Many of us woke up this morning to the news that Theo Epstein and the Boston Red Sox made the biggest splash at the winter meetings thus far with the signing of Carl Crawford to a 7-year, $142 million contract.

To say this was a major coup for the Red Sox would not be an overstatement. Maybe the most prized positional player on the free agent market, Crawford was being pursued by some of the league’s heavy hitters and ESPN Los Angeles reported that sources thought he was “almost certainly” going to be an Angel.

But the Red Sox swooped in with an astounding contract that will pay him on average annual salary of $20,285,714, putting him in the top 10 highest paid players, based on annual salary. The total contract is the 10th largest in history, according to the Associated Press.

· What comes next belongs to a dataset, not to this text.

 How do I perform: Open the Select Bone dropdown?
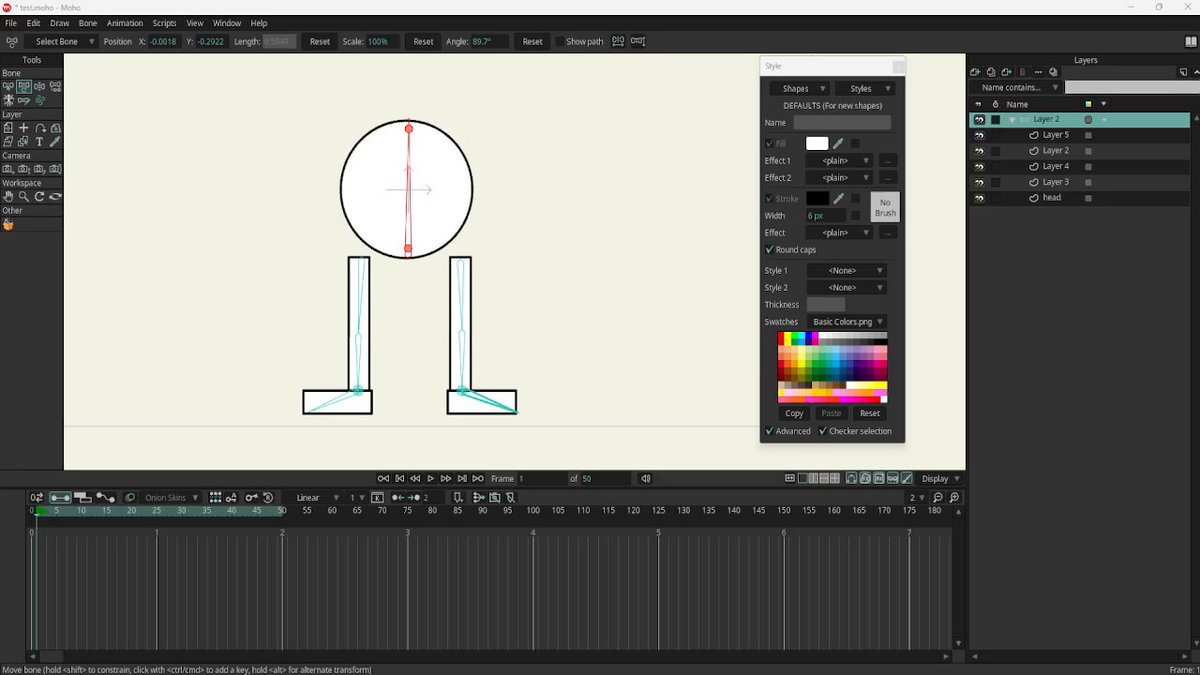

Is that worth it for a guy like Crawford? The market dictates worth and seeing as Jayson Werth was handed a 7-year, $126 million contract, in terms of keeping contracts proportionate with ability, then yes, it was a “fair market value” deal.

So just how good is Carl Crawford? In 2010, he won a gold glove, a Silver Slugger award for being the best-hitting left fielder, led the league in triples and stole over 40 bases for the seventh time in the last eight years and has an OPS Plus of 134.

While he’s never hit 20 home runs in a season, Crawford’s speed makes him a power hitter. His 62 extra base hits ranked 13th among qualified hitters and were more than Alex Rodriguez, Vladimir Guererro and Victor Martinez.

In terms of the division, Crawford helps in so many ways with a career batting average of over .300 against every division opponent, with the exception of Tampa Bay, of course. The signing also helps protect the Red Sox from Crawford, who hit .300 off Sox pitchers and had more stolen bases against Boston than any other team in his career.

With Crawford on board and Jacoby Ellsbury presumably healthy going into the season, the Red Sox have a very different look from last year when their fasted everyday player was probably J.D. Drew.

So now, what to do with the lineup? The Red Sox find themselves with a great deal of left handed bats on the team right now (Ellsbury, Crawford, Gonzalez, David Ortiz, J.D. Drew). So how do you keep a balanced lineup? This is my suggestion:

1. Jacoby Ellsbury (L)
2. Dustin Pedroia (R)
3. Carl Crawford (L)
4. Adrian Gonzalez (L)
5. Kevin Youkilis (R)
6. David Ortiz (L)
7. Marco Scutaro (R)
8. J.D. Drew (L)
9. Jarrod Saltalamacchia (S)

The threat of having a lefty come in to face Crawford and Gonzalez in crucial situations is not has high, given the fact that Gonzalez actually hit lefties at a .337 clip last year, higher than his .278 against righties. The real concern is having a left handed bat protecting Ortiz. Therefore, while not as much of a threat with the bat, Scutaro provides better protection in that sense than J.D. Drew, who batted .208 against southpaws last year and actually has better career numbers out of the eight hole than the seventh spot.

Now with the offense bolstered, Epstein needs to change his focus to the pitching staff. The Red Sox posted one of the worst bullpen ERAs in the league at 4.24.  The bullpen needs a complete overhaul with quality arms, not reclamation projects that Epstein seems to like so much.

The offense is fine now. Time to focus on quality, as opposed to quantity in the bullpen. So here’s my list of potential arms the Red Sox should consider:

  • Type A free agent Scott Downs would cost the team draft picks, The Red Sox should also not be quite so hesitant this year to go out and get a recognizable guy like Downs, despite what it would cost in addition to money. Downs has posted ERAs of under 3.00 in three of the last four seasons (In 2009, he had a 3.09 ERA).
  • Pedro Feliciano (Type B) has been a tremendously underrated reliever for the Mets (3.09 ERA in ’07, 4.05 ERA in ’08 and3.03 in ’09, led the league in appearances all three seasons).
  • Jon Rauch (Type B) was a terrific fill-in guy for the Twins when they lost closer Joe Nathan for the season.
  • Matt Guerrier (Type A) is another underrated reliever from the Twins organization, who really has some great career numbers, including a 3.38 career ERA.
  • Brian Fuentes had a nice bounce back season last year, but don’t expect another sub-3.00 ERA. He has value as a left handed arm. He did make the fewest appearances of his career since 2004, though, so you have to wonder about the 35-year-old’s durability.
  • Kevin Gregg (3.51 ERA, 37 saves last season) is a solid option as a Type B free agent that won’t require any draft picks. Most likely he’s going to want to go somewhere with an opportunity to close, however.